Write out every line of the material below word for word, leaving out the pictures.

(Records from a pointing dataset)
============================================================
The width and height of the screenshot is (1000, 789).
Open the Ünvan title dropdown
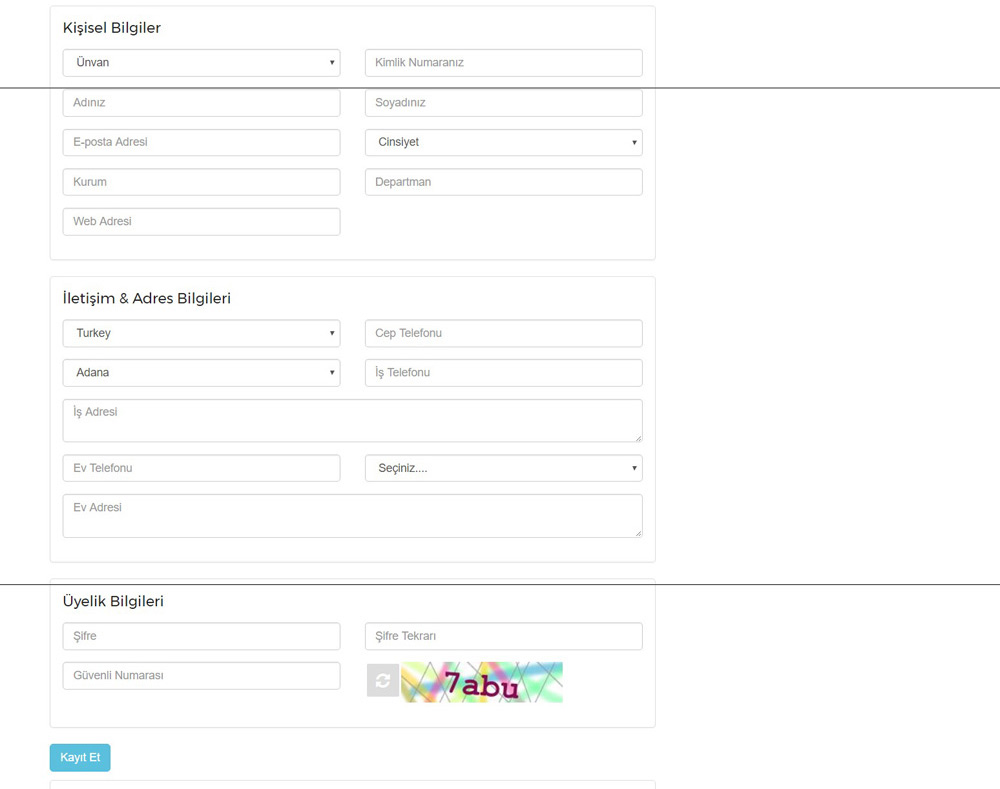(x=201, y=63)
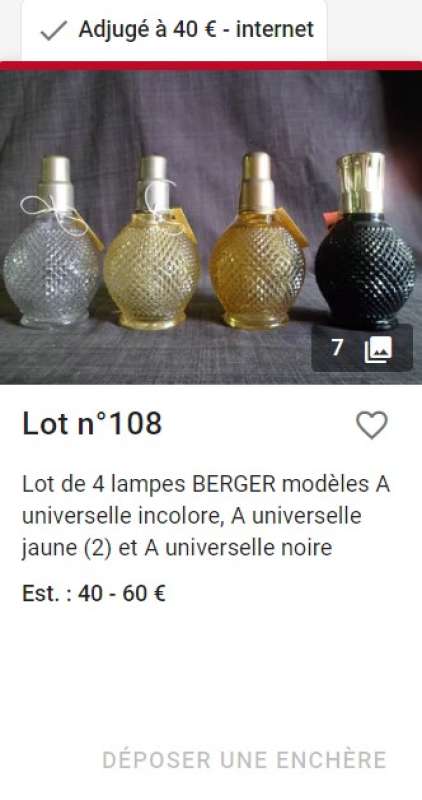Viewport: 422px width, 800px height.
Task: Click the photo count number 7
Action: tap(337, 348)
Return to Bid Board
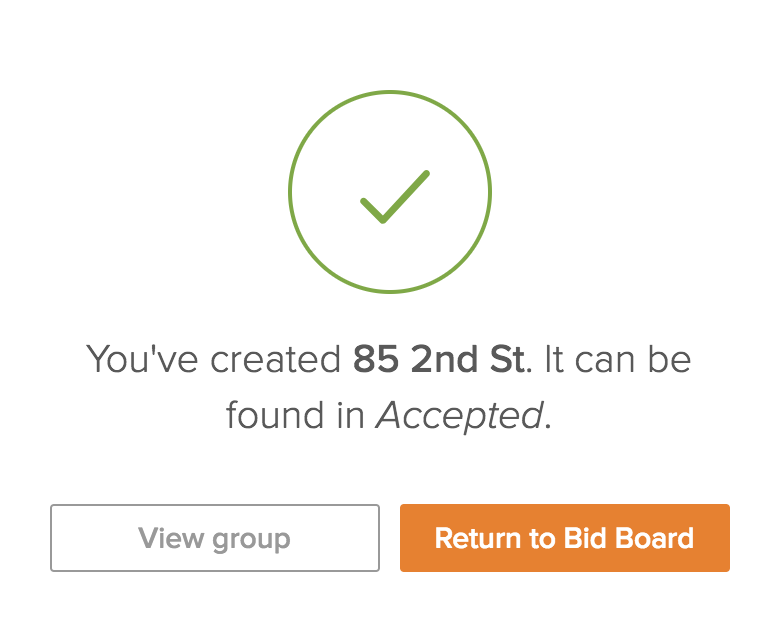 [x=564, y=538]
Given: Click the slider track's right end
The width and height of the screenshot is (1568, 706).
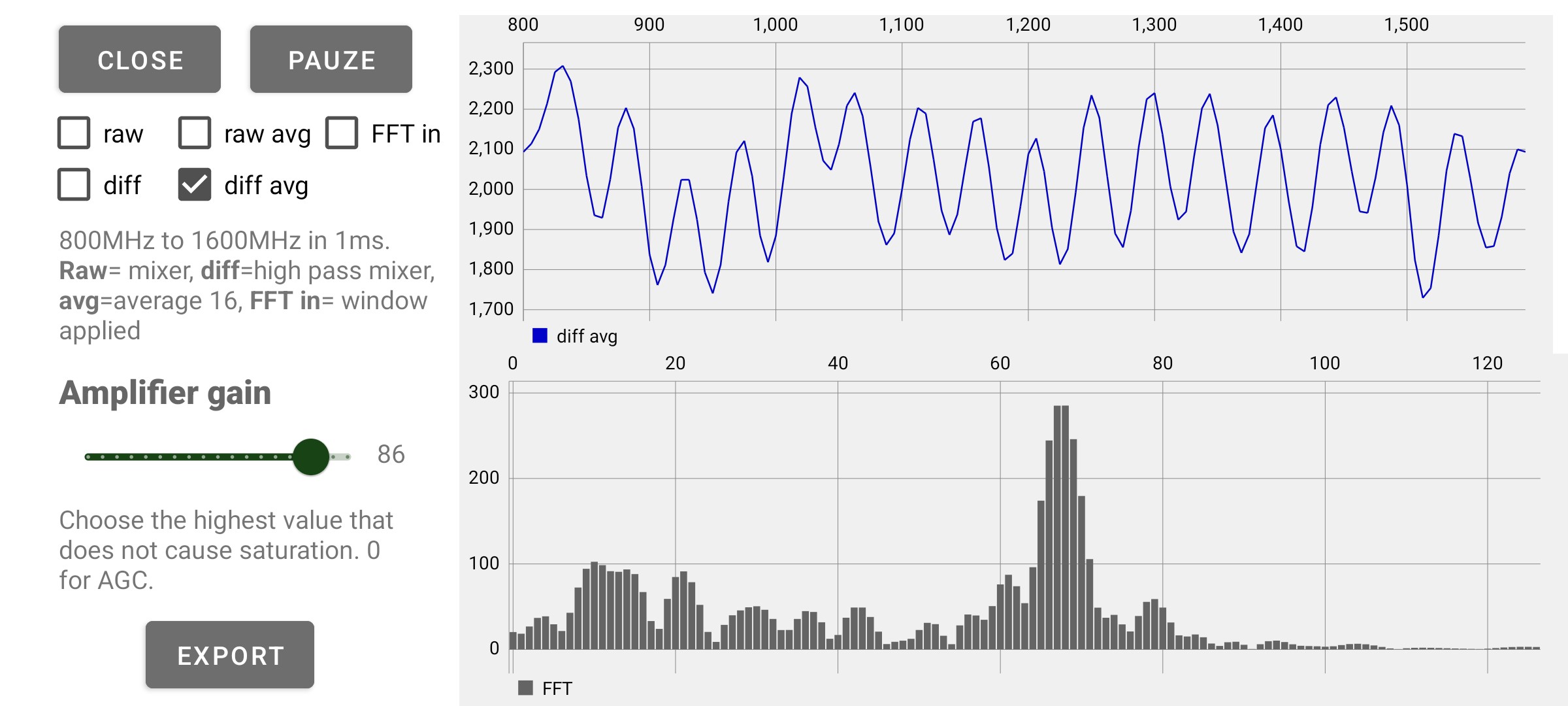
============================================================
## WRITTEN ANSWER:
The width and height of the screenshot is (1000, 789).
Open the Ünvan title dropdown
(x=201, y=63)
Viewport: 422px width, 800px height.
Task: Click the photo count number 7
Action: tap(337, 348)
Return to Bid Board
 [x=564, y=538]
Given: Click the slider track's right end
The width and height of the screenshot is (1568, 706).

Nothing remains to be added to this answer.